Cytokine regulation by PRS-211,092 in both spleen and liver may be a result of its effect on immune cells such as resident or infiltrating T cells, which are known to be critical for the development of Con A-induced hepatitis (Sass et al., 2002). Our results show that IL-2, a hallmark of T-cell activation, was inhibited by PRS-211,092 in the liver and spleen (Figs. 2b and 3d). We therefore investigated the effect of PRS-211,092 on IL-2 in a T cell line (Jurkat) stimulated in vitro with PMA and calcium ionophore. We found out that PRS-211,092 can inhibit IL-2 gene expression (Fig. 5a) and IL-2 secreted protein (Fig. 5b) in a similar dose-dependent manner.
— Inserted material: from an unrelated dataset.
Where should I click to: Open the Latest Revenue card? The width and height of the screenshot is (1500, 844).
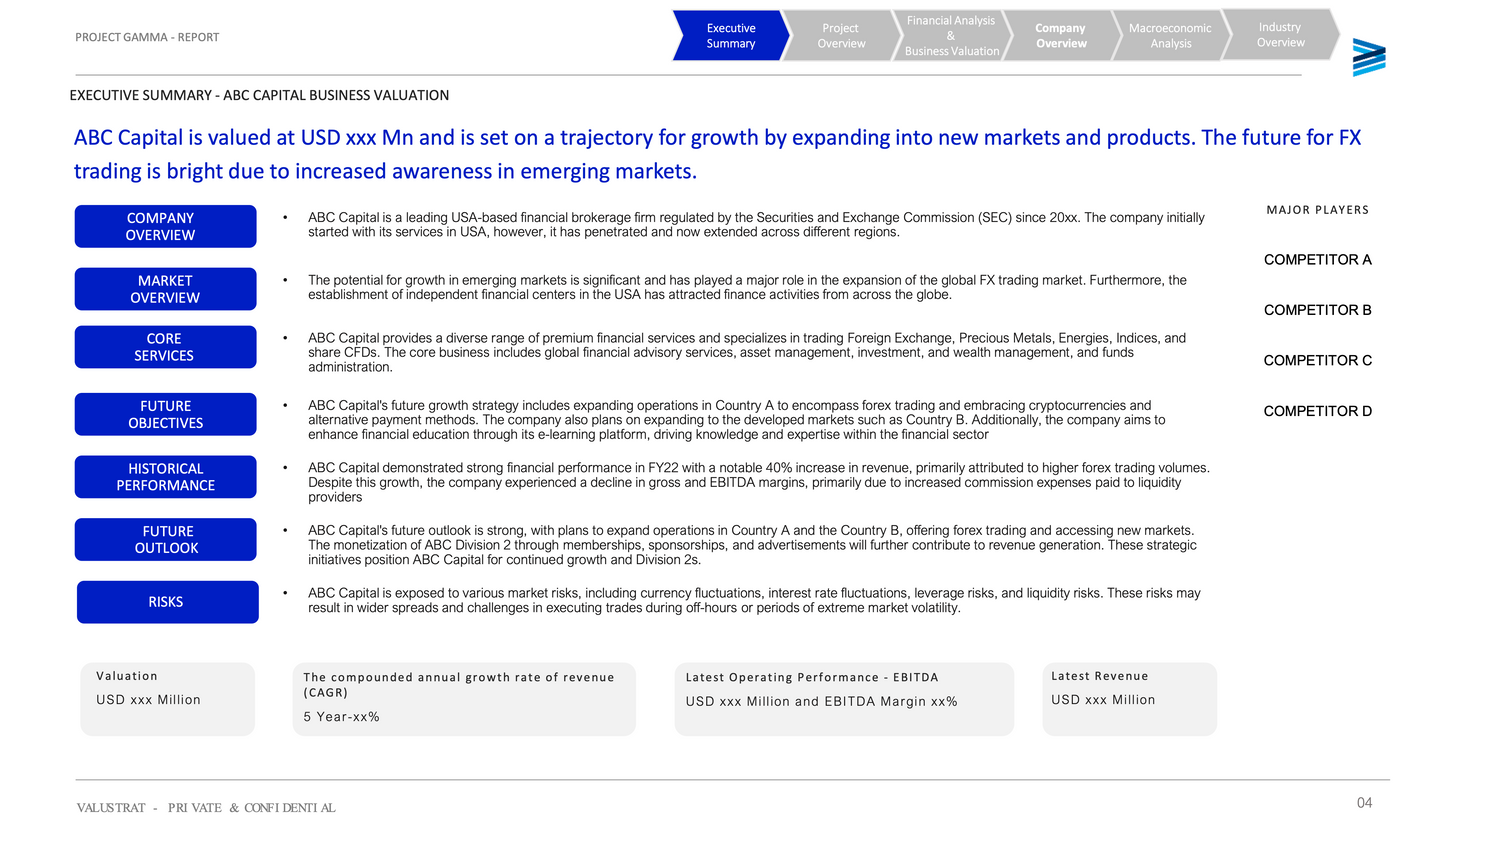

Interestingly, the same dose range of PRS-211,092 was required for these cells to selectively inhibit NF-AT but not AP-1 (Fig. 5, c and d), both essential transcription factors for IL-2 induction. We therefore suggest that NF-AT may be a component in a yet-to-be-explored signaling pathway that is targeted by PRS-211,092 and contributes to its effect on cytokine modulation.
In conclusion, we propose that PRS-211,092 reduces liver injury through early induction of IL-6 and IL-10 followed by an increase in SOCS proteins, which in turn down-regulate pro-inflammatory cytokine and chemokine signaling. This is the first time, to our knowledge, that evidence has been presented for the induction of SOCS-1 and 3 by any natural or synthetic cannabinoid. Because there are indications that Δ9-tetrahydrocannabinol and endocannabinoids such as anandamide have immunomodulatory properties (Berdyshev, 2000), we suggest that the negative feedback control of cytokine signaling by the SOCS may be a generic feature of cannabinoids. In contrast to PRS-211,092, which partially inhibits pro-inflammatory cytokine expression, FK 506, the commonly used immunosuppressant, completely shuts down the immune response after Con A challenge (Figs. 2 and 4). Thus, unlike FK 506, PRS-211,092 down-modulates inflammation but maintains an active immune defense system.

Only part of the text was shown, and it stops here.